> **About this task**
Please write out the passage below on the poetry book Asylums in full, word for word.

> **Text section**
The structure of this book, a constellation of markedly discrete works, is one I would come back to again and again. Each poem makes its own world, each is formally and thematically distinct from the other poems in the book – if not an asylum than a “republic of reality.” The title poem uses short clips – lines usually made up by taking the last words of a sentence and the first words of the next – from Erving Goffman’s Asylum, a book that explored social institutions cut-off from the outside world, from prisons to monasteries to psychiatric wards. This poem was also one of my first magazine publications: Ron Silliman included it in his little magazine (also xerox and sidestapled), Tottel’s in 1976. And I later included the poem in Islets/Irritations (1983), the book that is perhaps the best structurally realization of what I had in mind for Asylums. “Lo Disfruto” and a very revised version of “Out of This Inside” were included in Poetic Justice (1979), a collection of prose poems, which was subsequently included in the large collection of books published by Sun & Moon in 2000, Republics of Reality: 1975-1995. “My/my/my” was never otherwise published, though I did a multi-track tape realization of the work in 1976 that was published as a part of a collection of my audioworks called Class  (now available on PennSound).

“Ipe” is the one poem from Asylums I never subsequently published, even though it remains a kind of ur piece for me. The 13-part serial poem is closely related to Disfrutes, written in 1974 but first published in 1981, which I have just released this year in a web edition. Both could be described as quasi-minimal: the poems built on shifts and dislocations often occasioned by the change of a single letter.

> **Listed records**

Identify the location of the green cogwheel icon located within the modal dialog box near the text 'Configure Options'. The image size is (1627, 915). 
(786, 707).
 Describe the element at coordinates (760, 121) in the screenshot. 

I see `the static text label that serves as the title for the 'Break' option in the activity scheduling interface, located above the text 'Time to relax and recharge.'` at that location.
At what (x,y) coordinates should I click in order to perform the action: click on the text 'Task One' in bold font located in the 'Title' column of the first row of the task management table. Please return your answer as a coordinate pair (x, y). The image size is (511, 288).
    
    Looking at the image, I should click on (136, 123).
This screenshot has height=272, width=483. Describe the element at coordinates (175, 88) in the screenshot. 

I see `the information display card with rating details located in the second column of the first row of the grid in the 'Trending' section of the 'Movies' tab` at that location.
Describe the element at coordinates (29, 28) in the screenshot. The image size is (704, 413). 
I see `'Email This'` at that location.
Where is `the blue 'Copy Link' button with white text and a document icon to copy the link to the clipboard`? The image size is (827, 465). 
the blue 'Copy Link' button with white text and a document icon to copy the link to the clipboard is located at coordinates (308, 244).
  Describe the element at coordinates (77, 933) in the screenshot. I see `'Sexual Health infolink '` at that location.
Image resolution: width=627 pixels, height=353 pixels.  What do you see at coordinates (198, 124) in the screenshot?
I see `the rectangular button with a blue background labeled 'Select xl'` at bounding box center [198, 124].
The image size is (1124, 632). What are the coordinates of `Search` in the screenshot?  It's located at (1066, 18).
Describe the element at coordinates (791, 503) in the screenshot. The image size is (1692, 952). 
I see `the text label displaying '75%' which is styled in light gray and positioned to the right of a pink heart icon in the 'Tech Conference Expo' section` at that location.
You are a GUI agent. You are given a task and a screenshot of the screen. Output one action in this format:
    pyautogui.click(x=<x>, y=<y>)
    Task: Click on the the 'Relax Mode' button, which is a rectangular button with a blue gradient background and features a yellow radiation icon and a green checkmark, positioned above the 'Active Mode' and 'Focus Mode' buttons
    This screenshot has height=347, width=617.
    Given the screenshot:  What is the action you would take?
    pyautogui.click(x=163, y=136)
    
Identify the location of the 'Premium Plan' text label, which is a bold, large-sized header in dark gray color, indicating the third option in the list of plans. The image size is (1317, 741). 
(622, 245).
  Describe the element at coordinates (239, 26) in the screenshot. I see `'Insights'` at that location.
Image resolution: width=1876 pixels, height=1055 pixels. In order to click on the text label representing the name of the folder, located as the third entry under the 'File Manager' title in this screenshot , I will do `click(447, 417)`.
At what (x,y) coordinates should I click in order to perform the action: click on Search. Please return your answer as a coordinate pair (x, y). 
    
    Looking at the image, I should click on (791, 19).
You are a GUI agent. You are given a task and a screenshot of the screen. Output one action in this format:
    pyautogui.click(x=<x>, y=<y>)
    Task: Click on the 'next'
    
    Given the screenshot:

> **Response to this task**
The structure of this book, a constellation of markedly discrete works, is one I would come back to again and again. Each poem makes its own world, each is formally and thematically distinct from the other poems in the book – if not an asylum than a “republic of reality.” The title poem uses short clips – lines usually made up by taking the last words of a sentence and the first words of the next – from Erving Goffman’s Asylum, a book that explored social institutions cut-off from the outside world, from prisons to monasteries to psychiatric wards. This poem was also one of my first magazine publications: Ron Silliman included it in his little magazine (also xerox and sidestapled), Tottel’s in 1976. And I later included the poem in Islets/Irritations (1983), the book that is perhaps the best structurally realization of what I had in mind for Asylums. “Lo Disfruto” and a very revised version of “Out of This Inside” were included in Poetic Justice (1979), a collection of prose poems, which was subsequently included in the large collection of books published by Sun & Moon in 2000, Republics of Reality: 1975-1995. “My/my/my” was never otherwise published, though I did a multi-track tape realization of the work in 1976 that was published as a part of a collection of my audioworks called Class  (now available on PennSound).

“Ipe” is the one poem from Asylums I never subsequently published, even though it remains a kind of ur piece for me. The 13-part serial poem is closely related to Disfrutes, written in 1974 but first published in 1981, which I have just released this year in a web edition. Both could be described as quasi-minimal: the poems built on shifts and dislocations often occasioned by the change of a single letter.